A nearly two-week-long fire at a battery energy storage facility in California highlighted the risks associated with emerging battery storage technologies that are central to the clean energy transition.
Fire crews took 24 hours to “get a handle on” the flare that erupted May 15 at the 250-megawatt Gateway Energy Storage Facility in Otay Mesa near San Diego, reports Fox 5 News. Two days later it reignited—and then smouldered for more than a week.
Surrounding businesses were evacuated and a 600-foot safety barrier was established to keep civilians away from possibly dangerous levels of hydrogen near the facility.
“The fire is what we call ‘thermal runaway’—(meaning) the lithium-ion batteries are kind of ignited in their burning, so what we are doing right now is trying to contain the toxic fumes and the smoke, and the fire obviously,” said Cal Fire Battalion Chief Patrick Walker, during the response to the second fire.
“But it’s one of those processes that could be long-duration.”
The facility’s lithium-ion batteries are believed to be the source of the fire. They are prone to thermal runaway, a chain reaction that results in the battery producing heat more rapidly than it can dissipate. Internal battery temperatures can spike to around 400°C (752°F) in milliseconds, and the intense heat driving the fires make them extremely difficult to put out.
Fires like the one at Gateway have made people wary of battery energy storage facilities. Polling by Heatmap shows them to be the least popular form of carbon-free power. While fires at large energy storage facilities may be rare, Heatmap says respondents may have lumped them together with the relatively more common fires seen in lithium-ion-powered devices like scooters and e-bikes.
About an hour’s drive north from Otay Mesa, residents of Eden Valley are fighting a battery storage project of up to 320 megawatts at the site of a former equestrian school, reports KPBS.
“I don’t feel safe, and my kids don’t feel safe either,” Amanda Black, who lives next to the proposed site, told the regional news outlet.
But experts say battery energy storage will be crucial to the clean energy transition, especially to harness intermittent sources like wind and solar. California has been pushing the deployment of storage batteries for its transition to clean energy and is already a world leader in battery storage capacity.
Your article states “California has been pushing the deployment of storage batteries for its transition to clean energy” and my question is…at what cost?!! The proposed Sugero BESS is smack in the middle of a residential equestrian community. This technology is known to have toxic issues with thermal runaway. How would my family evacuate 7 horses, 5 dogs, 2 goats, and my elderly mother down the same road this proposed project would sit. Where would be even go for a week while they let this burn? Not to mention Palomar Hospital is about 1600 feet down wind of this location.
We feel like we would be the “sacrifice zone” while an out of state, Fortune 500 company, makes a heafty profit. There needs to be more regulation of placement of these BESS facilities. A residential neighborhood is that LAST place these should be located.
Please find and report back a fire at any US solar/battery facility that has escaped containment to burn anything outside the facility.
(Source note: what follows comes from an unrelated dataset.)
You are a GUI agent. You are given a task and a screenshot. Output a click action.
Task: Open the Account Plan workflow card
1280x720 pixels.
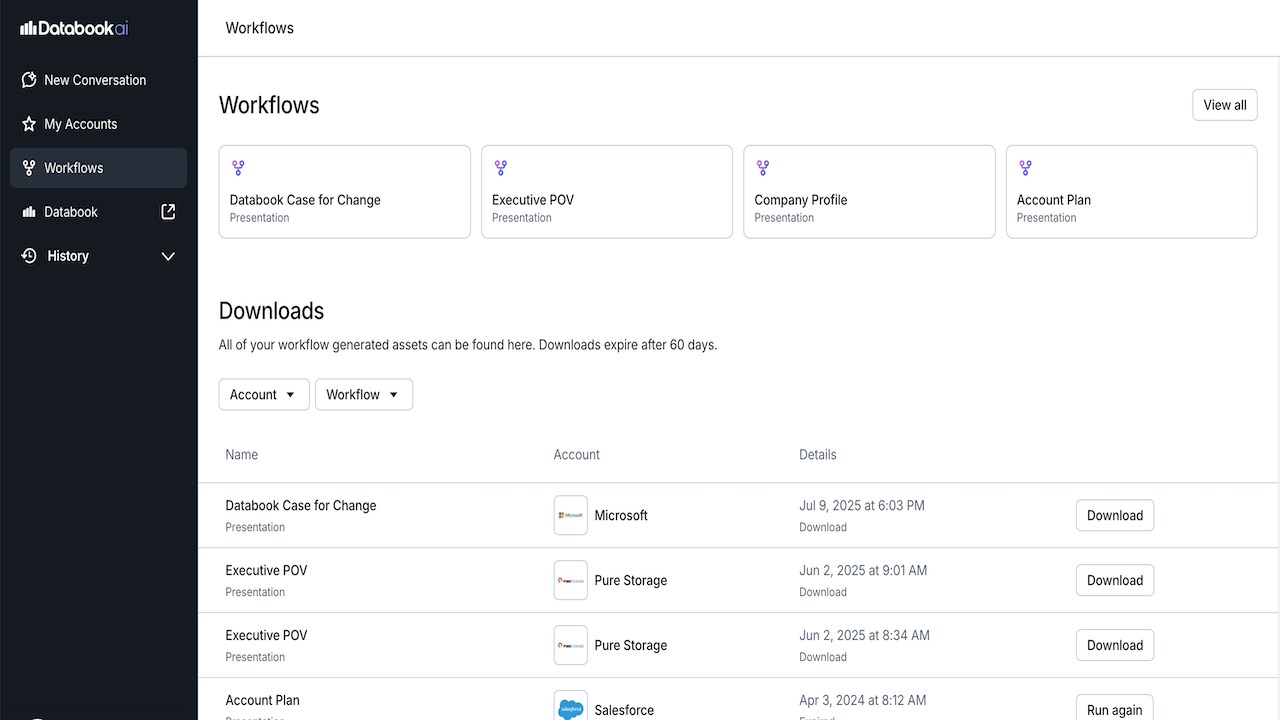(1132, 192)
Do you fear and oppose anything/everything that can catch fire/has caught fire or merely solar farm batteries that have never caught fire and escaped their facilities to burn anything?
Thanks, Andrew. Actually, I covered a two-day conference on that very topic a little over a decade ago. That news is now old, the tech has changed remarkably since then, but the concern — at the level of being watchful, not of slowing down deployment — is very much warranted.
Your note gives me an opportunity to clarify something important. The point of this story was not to undercut batteries as an essential, practical, affordable part of the transition that is ready and beginning to scale. It was to fulfill our role as community media to reliably tell the whole story, not just issue a quasi-news release. There will inevitably be cautions or even very bad news in any sector, clean energy included, and we don’t help anyone or anything if we just wash it away — that’s what the fossil, nuclear, and CCS industries do, and clean energy needs to be better than that. When we run something cautionary, we’re just doing our job and, I hope, making our contribution to the greater goal.
In my part of California we fear catastrophic wild fire caused by climate change. People have lost their homes and many have died. And California is shaping up to have its earliest and possibly worst fire season ever. That’s why I support battery facilities in spite of their relatively minor risk of fire compared to climate change-enabled fire risks.